Dashboard & Plotting

  • --save_dashboard_data: Export raw data to reports/saved_states/.
  • --load_dashboard_data <timestamp>: Load previously saved data and generate plots without re-running training.
  • --plot_all_dashboards: Generate the full report (ends in _all.png).
  • --plot_steps: Show Steps-to-Goal chart.
  • --plot_population: Show Micro/Macro population chart.
  • --plot_knowledge: Show Knowledge and Generalization chart.
  • --plot_reward_quality: Show Reward and Quality chart.
  • --plot_policy_map: Show policy map (maze-like environments only).
  • --plot_top_rules: Show the top-rules table.
  • --plot_origin_distribution: Show relative origin distribution over time.
  • --plot_origin_distribution_abs: Show Absolute Origin counts.
  • --plot_creation_dist <key>: Show birth episodes for a rule type.

Plotting behavior:

  • During a normal experiment run, if you do not provide any --plot_* toggle, acs2.py generates the full dashboard by default.
  • During a --load_dashboard_data run, you can request one or more specific plots using the --plot_* flags.

Dashboard Metric Definitions

The final dashboard displays several key performance indicators (KPIs):

  • Steps to Goal: The number of steps the agent took to reach the goal state in an episode. Lower is better.
  • Knowledge (%): The percentage of the environment's state-action space for which the agent has a reliable and correct predicting classifier.
  • Generalization (%): The ratio of wildcards (#) to total attributes in the population. Higher indicates a more compact, generalized knowledge base.
  • Micro-population: The total number of classifiers in the population, including their numerosities (copies).
  • Macro-population: The number of unique classifiers in the population.
  • Reliable (Rel): The average calculated exclusively for the subset of rules meeting the reliability threshold ($q &gt; \theta_r$).
  • Reward (R): The average internal reward prediction of the classifiers.
  • Quality (Q): The average accuracy/reliability of the classifiers' predictions.

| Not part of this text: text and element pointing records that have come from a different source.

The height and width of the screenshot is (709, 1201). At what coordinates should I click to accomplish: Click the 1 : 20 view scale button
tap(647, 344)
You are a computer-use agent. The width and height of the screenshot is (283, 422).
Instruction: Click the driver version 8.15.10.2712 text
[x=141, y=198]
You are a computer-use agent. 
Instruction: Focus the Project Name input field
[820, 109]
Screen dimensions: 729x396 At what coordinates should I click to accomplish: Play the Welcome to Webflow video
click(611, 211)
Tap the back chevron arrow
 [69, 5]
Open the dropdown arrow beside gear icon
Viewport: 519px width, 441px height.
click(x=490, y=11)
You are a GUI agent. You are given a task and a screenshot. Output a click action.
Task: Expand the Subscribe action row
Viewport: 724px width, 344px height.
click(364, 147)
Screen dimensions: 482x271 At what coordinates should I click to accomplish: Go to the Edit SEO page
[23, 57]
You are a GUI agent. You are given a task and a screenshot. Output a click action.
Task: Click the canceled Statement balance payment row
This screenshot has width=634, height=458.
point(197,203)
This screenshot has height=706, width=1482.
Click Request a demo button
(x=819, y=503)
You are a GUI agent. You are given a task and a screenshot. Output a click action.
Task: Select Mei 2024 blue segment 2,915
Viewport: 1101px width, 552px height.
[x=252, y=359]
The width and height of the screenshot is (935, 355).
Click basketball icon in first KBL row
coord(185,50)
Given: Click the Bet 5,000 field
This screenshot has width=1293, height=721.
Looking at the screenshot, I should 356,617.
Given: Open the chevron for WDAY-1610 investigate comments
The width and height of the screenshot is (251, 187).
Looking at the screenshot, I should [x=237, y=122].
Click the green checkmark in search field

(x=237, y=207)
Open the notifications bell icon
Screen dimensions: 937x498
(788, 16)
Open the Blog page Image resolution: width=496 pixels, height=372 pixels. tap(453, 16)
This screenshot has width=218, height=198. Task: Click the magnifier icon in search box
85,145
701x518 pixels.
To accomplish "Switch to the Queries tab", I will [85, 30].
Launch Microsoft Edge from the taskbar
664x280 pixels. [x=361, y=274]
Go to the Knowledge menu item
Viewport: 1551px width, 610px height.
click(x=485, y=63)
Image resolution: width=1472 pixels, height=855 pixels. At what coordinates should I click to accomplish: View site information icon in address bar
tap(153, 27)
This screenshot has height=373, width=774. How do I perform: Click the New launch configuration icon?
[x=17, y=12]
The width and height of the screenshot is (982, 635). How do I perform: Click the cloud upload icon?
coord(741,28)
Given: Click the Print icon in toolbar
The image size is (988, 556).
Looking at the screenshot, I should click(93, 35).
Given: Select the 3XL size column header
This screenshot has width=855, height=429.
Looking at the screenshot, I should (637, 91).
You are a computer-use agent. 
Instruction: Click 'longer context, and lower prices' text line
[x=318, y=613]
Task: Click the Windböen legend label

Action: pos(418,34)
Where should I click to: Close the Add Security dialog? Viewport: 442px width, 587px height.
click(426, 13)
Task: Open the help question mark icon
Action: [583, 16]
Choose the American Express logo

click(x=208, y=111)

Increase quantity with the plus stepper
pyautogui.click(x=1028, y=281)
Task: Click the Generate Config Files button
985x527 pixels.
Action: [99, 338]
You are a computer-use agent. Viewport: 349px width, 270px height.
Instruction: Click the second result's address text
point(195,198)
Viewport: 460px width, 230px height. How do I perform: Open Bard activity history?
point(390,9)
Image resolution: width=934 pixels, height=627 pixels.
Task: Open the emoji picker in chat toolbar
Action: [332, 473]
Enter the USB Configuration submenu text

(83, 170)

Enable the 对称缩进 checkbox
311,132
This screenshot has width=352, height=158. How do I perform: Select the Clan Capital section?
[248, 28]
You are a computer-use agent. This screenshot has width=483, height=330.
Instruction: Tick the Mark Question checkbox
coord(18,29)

Generating Separate Charts

By default, acs2.py generates a comprehensive dashboard (_all.png) when no specific plot toggle is provided. To generate individual charts for specific metrics (for example, for inclusion in a paper), use --load_dashboard_data with one or more plot toggles:

  1. Find the timestamp of your run in reports/saved_states/ (e.g., 20260329_123456).
  2. Run the command with the desired toggles:
# Example: Generate only the Knowledge and Population charts
.\.venv\Scripts\python.exe acs2.py --load_dashboard_data 20260329_123456 --plot_knowledge --plot_population

Available Toggles:

  • --plot_steps
  • --plot_population
  • --plot_knowledge
  • --plot_reward_quality
  • --plot_policy_map (Mazes only)
  • --plot_top_rules
  • --plot_origin_distribution
  • --plot_origin_distribution_abs
  • --plot_creation_dist <key> (Keys: alp_expected, covering, ga, alp_unexpected, alp_covering)

Practical Recommendations

  1. Multiplexer Runs: Always use n_steps: 1.
  2. Linear Population Growth: If the population doesn't plateau, consider enabling Action Set Subsumption (standard ACS2).
  3. Knowledge Reporting: Ensure your classifiers reach theta_r (0.9) to be counted as "knowing" the environment.
  4. Default Workflow: If you set only --explore_mode, the two exploit phases run in cpu_single.
  5. Hybrid Workflow: Use acs2.py --explore_mode gpu --exploit_mode cpu_mp when you want fast tensorized discovery and CPU-based exploit evaluation.
  6. Full GPU Workflow: Use acs2.py --explore_mode gpu --exploit_mode gpu --device cuda when you want every phase to stay on the GPU backend.
  7. No-Subsumption Ablation: Use acs2.py --no_subsumption ... when you want a direct CPU/GPU comparison without subsumption overhead.

Maze Benchmark Helper

The batch benchmark script supports the same subsumption toggle:

  • python run_maze_benchmarks.py
  • python run_maze_benchmarks.py --no_subsumption

When --no_subsumption is used, the output CSV includes a no_subsumption column so the benchmark setting is recorded explicitly.